Como en Italia, en España, los comunistas dejan la tarea de abatir las instituciones sociales anteriores (por ejemplo, la libertad de enseñanza) a los intelectuales radicales, a los que confiesan que militan en una vía de marxismo crítico, no dogmático. No hay necesidad alguna de comentar –ni en sentido favorable ni desfavorable– el trabajo de los que, socavando desde su guerra privada las instituciones de la sociedad civil, preparan un vacío de ideas. El vacío será llenado –cuando llegue el momento– por los “hombres de fe”, por la mística de la revolución hecha un híbrido con la mística cristiana. Mientras por todas partes se critica el confesionalismo, los comunistas preparan un “confesionalismo ateo”, primero elevando al rango de cosa sagrada el advenimiento de una democracia de la que ellos serían los inspiradores populares. En definitiva, una reedición del viejo vox populi, vox Dei, con una fe dejada en la ambigüedad, para atraer a los que, por diversas razones, profesan ya una fe ambigua.


[1] ¿Suena?
[2] En este etc., entrarían hoy en día el derecho al aborto, la “muerte digna”, a la elección libre del género, elegido de entre cualquier variante que uno pueda construir, etc.
[3] Evidentemente no se refiere a los casinos de juego, sino a los antiguos centros de reunión de las fuerzas vivas de cada pequeña comunidad. Como decía Machado: “Ese hombre del casino provinciano…”. Esta aclaración, que huelga para las personas de mi generación puede ser pertinente para las nuevas generaciones.
[4] Traición que ha sido minuciosamente preparada por los intelectuales de izquierda, como ha quedado dicho en lo transcrito de las páginas 118 y 119.
[5] Los intelectuales del núcleo duro de la clase dominante.
[6] “Il materialismo storico e la filosofia di Benedetto Croce” es el título del primero de los seis libros en que están organizados los Quaderni.
[7] Enrico Berlinguer fue Secretario General del PCI desde 1972 hasta 1984. Fue el que implantó el llamado eurocomunismo en Italia que posteriormente fue seguido por Santiago Carrillo en España y, en menor medida por Georges Marchais en Francia. Álvaro Cunhal, el Secretario General del Partido Comunista de Portugal no se adhirió a este movimiento eurocomunista porque las condiciones objetivas de Portugal en esa época, en plena “revolución de los claveles”, parecía poder permitir la implantación directa de un comunismo de corte leninista. El libro de Gómez Pérez, publicado en 1977, apareció en pleno auge del eurocomunismo, y el autor ve en él un ensayo de las teorías gramscianas
[8] Togliatti fue Secretario General del PCI dos veces. La primera, sucediendo a Gramsci, de 1927 a 1934 y una segunda vez de 1938 a 1964.

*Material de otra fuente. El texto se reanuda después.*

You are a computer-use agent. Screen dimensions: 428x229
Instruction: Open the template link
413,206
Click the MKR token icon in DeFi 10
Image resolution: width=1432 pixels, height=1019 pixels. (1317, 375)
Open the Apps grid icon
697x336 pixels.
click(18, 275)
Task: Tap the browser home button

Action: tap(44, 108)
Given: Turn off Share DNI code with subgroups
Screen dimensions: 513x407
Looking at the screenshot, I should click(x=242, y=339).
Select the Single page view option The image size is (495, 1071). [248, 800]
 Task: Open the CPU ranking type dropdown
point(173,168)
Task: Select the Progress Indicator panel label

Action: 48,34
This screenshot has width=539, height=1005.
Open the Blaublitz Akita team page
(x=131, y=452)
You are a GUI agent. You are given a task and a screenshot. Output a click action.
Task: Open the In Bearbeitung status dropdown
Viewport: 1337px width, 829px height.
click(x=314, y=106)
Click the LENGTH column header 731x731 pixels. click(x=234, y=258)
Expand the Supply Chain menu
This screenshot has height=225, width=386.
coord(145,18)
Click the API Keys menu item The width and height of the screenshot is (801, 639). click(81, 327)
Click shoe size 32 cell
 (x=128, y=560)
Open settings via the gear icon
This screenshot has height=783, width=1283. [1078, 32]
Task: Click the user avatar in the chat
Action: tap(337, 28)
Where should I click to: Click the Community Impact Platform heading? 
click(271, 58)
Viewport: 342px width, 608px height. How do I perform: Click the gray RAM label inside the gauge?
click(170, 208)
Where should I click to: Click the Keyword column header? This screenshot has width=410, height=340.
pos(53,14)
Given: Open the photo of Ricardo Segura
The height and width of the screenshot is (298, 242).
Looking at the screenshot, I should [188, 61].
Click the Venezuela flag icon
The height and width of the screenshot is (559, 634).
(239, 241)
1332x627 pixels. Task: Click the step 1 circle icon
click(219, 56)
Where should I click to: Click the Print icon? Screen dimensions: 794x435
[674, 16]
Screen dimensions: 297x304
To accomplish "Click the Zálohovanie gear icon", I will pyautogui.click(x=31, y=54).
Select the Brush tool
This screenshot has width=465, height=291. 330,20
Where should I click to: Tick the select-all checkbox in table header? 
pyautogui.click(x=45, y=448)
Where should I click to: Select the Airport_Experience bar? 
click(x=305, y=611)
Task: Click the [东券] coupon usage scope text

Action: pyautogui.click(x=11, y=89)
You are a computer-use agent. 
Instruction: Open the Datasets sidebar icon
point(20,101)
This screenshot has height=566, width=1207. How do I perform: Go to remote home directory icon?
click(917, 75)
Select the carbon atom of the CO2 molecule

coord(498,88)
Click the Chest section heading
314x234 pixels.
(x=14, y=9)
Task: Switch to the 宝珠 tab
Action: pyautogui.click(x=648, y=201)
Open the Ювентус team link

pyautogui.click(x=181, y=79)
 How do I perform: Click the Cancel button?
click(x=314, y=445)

[9] Izvestia era la revista oficial del Partido Comunista de la Unión Soviética.
[10] Uno de esos factores en serie fue la infiltración de la propaganda comunista en “el clima que a veces empaño la claridad doctrinal del Concilio Ecuménico Vaticano II”, tal y como se dice en el texto más arriba.
[11] Se trata de Francisco García Salve, conocido como Paco el cura.
[12] Monseñor Pedro Cantero Cuadrado, Arzobispo de Zaragoza, miembro del Consejo de Reino desde 1973 hasta 1977.